* WHAT TO PRODUCE
Your copy of the entries below should hold exactly the lines from the one containing "Click the search settings gear icon" to the one containing "Instruction: Select the 船主证件号 input field", inclusive, and no pictures.
━━━ INFORMATION GIVEN ━━━
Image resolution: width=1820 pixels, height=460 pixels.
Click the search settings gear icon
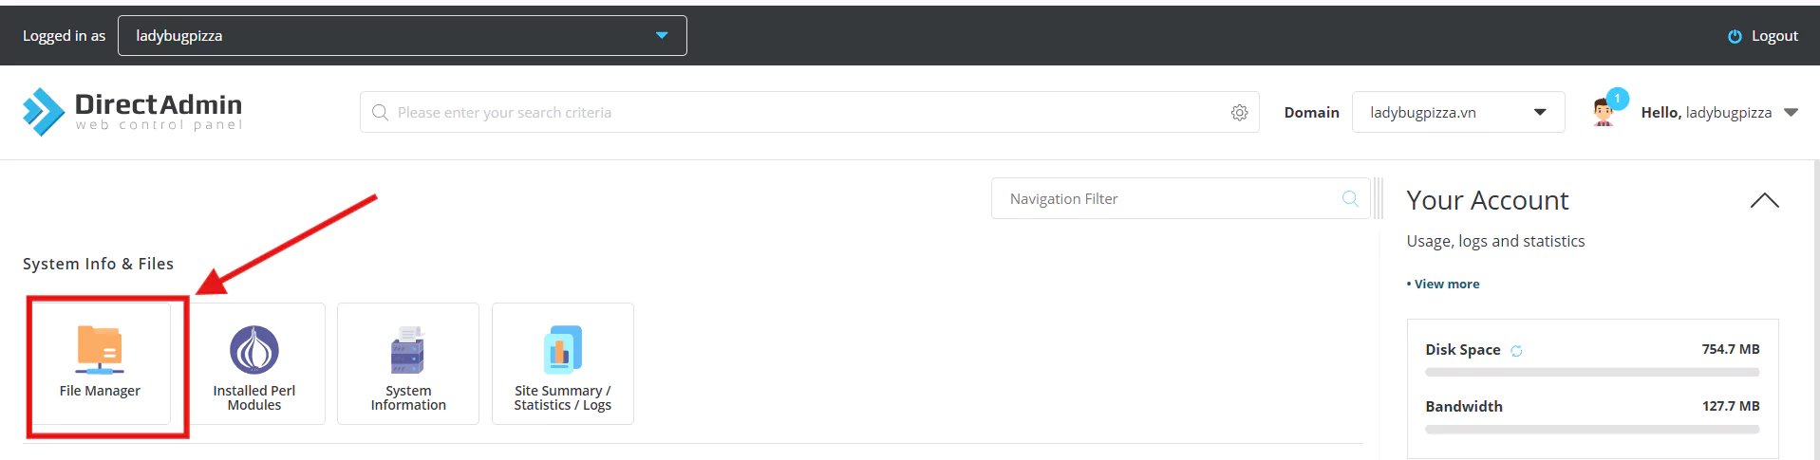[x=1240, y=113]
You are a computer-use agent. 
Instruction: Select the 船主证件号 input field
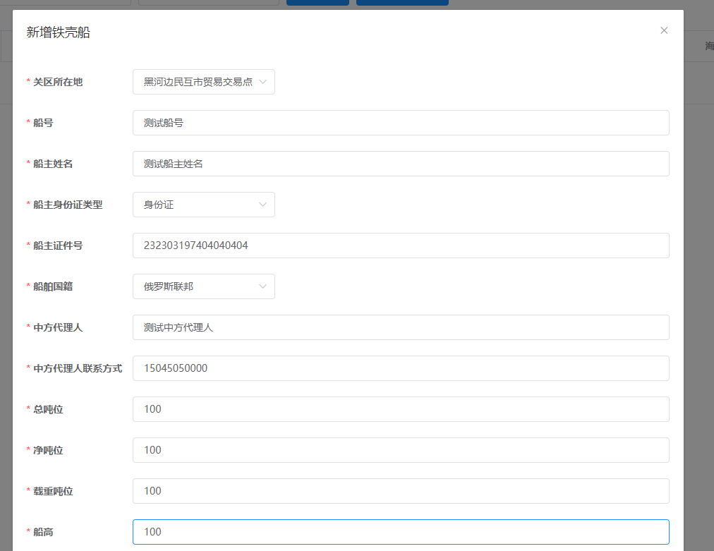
━━━
━━━ INFORMATION GIVEN ━━━
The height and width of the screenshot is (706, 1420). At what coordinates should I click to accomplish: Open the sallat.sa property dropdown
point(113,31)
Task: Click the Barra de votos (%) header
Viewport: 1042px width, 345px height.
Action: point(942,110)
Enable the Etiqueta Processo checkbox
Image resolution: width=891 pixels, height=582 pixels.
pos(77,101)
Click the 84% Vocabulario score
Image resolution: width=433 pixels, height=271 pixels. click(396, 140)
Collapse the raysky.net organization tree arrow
━━━
* RESULT OF THE EXERCISE
Click the search settings gear icon
[x=1240, y=113]
You are a computer-use agent. 
Instruction: Select the 船主证件号 input field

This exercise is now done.